ZOINHO.

ZOINHO

- Dona Nica, por favor, reze para mim!

A velha benzedeira conhecia o rapaz desde que ainda estava no ventre materno. Foi ela quem fez o parto. Filho de gente boa. Pai padeiro e mãe costureira. Trabalhavam dia e noite. Queriam o melhor para o pequeno. Seria doutor. Não deu certo. Zoinho tinha parte com o demo. Ainda de calças curtas, de posse de uma espingardinha de mola, armada com uma barbatana de guarda-chuva, vazou um olho do Zé Carlos. Foi um Deus nos acuda. Daí o apelido Fura-zóio, depois simplificado. Se não era um líder da molecada, demonstrava mais inteligência, conversando quase como se fosse adulto. Não participava das brincadeiras, sequer das peladas no meio da rua. Suas atividades consistiam em assaltar os pomares, sempre sozinho. Depois, passou a furtar fios de cobre. Na adolescência, progrediu muito, tornou-se ladrão profissional. Aos dezoito anos a primeira condenação, roubo qualificado por violência. A mãe, envergonhada, ingeriu formicida. O pai, viúvo, não podendo mais encarar os amigos e vizinhos, sumiu no mundo. Ele, na cadeia, aprendeu a fumar maconha. Agora estava de volta. Na mesma rua onde nasceu.

- Menino! Tá na hora de tomar juízo!

- É, dona Nica. Já cumpri pena. Agora casei. Preciso de muita reza.

- Tá trabalhando?

- Fazendo biscates de mecânico.

- Trabalhar é bom. Faz pensar. Cabeça vazia é oficina do Diabo.

- É isso aí, dona Nica. O Diabo tá trabalhando na minha cabeça.

- Fala assim não menino! Deixa de besteira! Cê precisa rezar!

- Bem que tento. Mas o Capeta não deixa. Tá sempre me falando coisas.

Tenho medo de não resistir e fazer o que ele tá me falando. Sabe, dona Nica, já sou pai. Uma belezinha o moleque. Ri pra mim. De noite, quando chego do trampo, dou mamadeira pra ele. Depois, quando ponho ele no berço, vem aquela voz dentro da minha cabeça: - mata o menino! Mata o menino! – tenho que sair pra rua. Aí vou beber umas cachaças. É bom pra dormir. Reza pra mim!

***

- Zoinho, vou dispensar os seus serviços!

- Mas, por que? Não tenho trabalhado bem?

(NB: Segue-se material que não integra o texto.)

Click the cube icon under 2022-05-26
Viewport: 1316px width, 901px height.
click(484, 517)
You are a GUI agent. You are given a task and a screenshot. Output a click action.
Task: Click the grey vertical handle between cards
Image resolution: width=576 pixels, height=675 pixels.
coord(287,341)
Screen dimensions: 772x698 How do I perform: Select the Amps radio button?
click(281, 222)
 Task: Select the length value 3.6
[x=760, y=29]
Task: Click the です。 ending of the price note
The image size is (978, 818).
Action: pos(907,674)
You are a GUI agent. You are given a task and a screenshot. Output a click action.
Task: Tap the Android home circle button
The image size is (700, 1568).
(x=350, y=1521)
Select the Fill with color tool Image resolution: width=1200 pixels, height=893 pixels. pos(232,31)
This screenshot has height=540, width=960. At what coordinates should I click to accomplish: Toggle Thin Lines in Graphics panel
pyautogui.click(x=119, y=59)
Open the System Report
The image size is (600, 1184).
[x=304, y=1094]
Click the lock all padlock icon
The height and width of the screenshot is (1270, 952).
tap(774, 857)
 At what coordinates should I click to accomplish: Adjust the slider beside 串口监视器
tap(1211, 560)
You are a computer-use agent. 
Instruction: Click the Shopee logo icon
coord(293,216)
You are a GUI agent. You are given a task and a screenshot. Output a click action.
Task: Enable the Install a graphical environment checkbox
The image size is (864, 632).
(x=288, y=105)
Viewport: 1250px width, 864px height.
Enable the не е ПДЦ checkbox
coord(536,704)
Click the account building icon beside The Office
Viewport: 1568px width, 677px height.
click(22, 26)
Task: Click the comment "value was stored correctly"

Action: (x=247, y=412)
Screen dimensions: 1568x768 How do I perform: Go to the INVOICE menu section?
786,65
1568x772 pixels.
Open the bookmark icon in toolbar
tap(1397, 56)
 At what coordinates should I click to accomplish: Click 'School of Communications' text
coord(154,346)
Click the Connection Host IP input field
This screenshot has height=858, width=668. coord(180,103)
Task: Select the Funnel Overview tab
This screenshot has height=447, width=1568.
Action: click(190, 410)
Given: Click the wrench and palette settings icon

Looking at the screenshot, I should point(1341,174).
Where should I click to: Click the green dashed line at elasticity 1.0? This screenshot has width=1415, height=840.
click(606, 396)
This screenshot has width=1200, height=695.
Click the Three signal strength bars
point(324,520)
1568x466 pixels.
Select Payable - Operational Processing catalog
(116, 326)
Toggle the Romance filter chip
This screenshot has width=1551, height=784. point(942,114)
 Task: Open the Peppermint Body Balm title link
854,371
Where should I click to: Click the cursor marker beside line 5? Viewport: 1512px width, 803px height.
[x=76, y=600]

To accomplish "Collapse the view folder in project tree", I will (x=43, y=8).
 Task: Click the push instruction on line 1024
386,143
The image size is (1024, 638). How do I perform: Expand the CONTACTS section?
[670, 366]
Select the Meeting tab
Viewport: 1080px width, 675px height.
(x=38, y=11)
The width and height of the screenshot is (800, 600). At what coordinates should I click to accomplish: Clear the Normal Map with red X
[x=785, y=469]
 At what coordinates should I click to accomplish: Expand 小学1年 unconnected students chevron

- É que um freguês reclamou.

- Do que?

- Bem... diz ele que sumiram umas coisas que estavam no porta-luvas do carro dele quando estava aqui consertando. Sabe como é... com os seus antecedentes.

- Juro que não fui eu!

- Acredito. Mas sou comerciante. Te dei uma chance. Bem que gostaria que você continuasse. Vou te pagar tudo. Ainda te dou mais um pouco. Só que não posso ficar com você. Afasta a freguesia. Você entende, não?

***

Não foi para a casa. Vagou pela cidade. Andou a tarde toda. Não sentia cansaço. A cabeça atormentada. Vazia. Passou no bar. Não cumprimentou ninguém. Uma cachaça atrás de outra. Também umas cervejas. Não queria pensar. Chegou em casa tropeçando. A voz: - mata o menino! Mata o menino! A mulher o colocou na cama. Nenhuma reclamação. Acordou de madrugada. Sentiu-se melhor, mas agora a voz era mais forte. Enrolou o menino e saiu para a rua.

Foi fácil entrar no maior edifício da cidade. Tomou o elevador e apertou o número doze. Depois subiu a escadinha da cobertura. A voz cada vez mais forte: - mata o menino! Mata o menino! Chegou à beira do precipício. Sentiu tontura.

***

Dona Nica dorme cedo e madruga. Reza ao deitar e ao levantar. Agora estava rezando pelo Zoinho.

***

- Não! Sai, tentação! Eu vou te vencer!

Agasalhou o menino. Colocou-o sobre um banco protegido e mergulhou.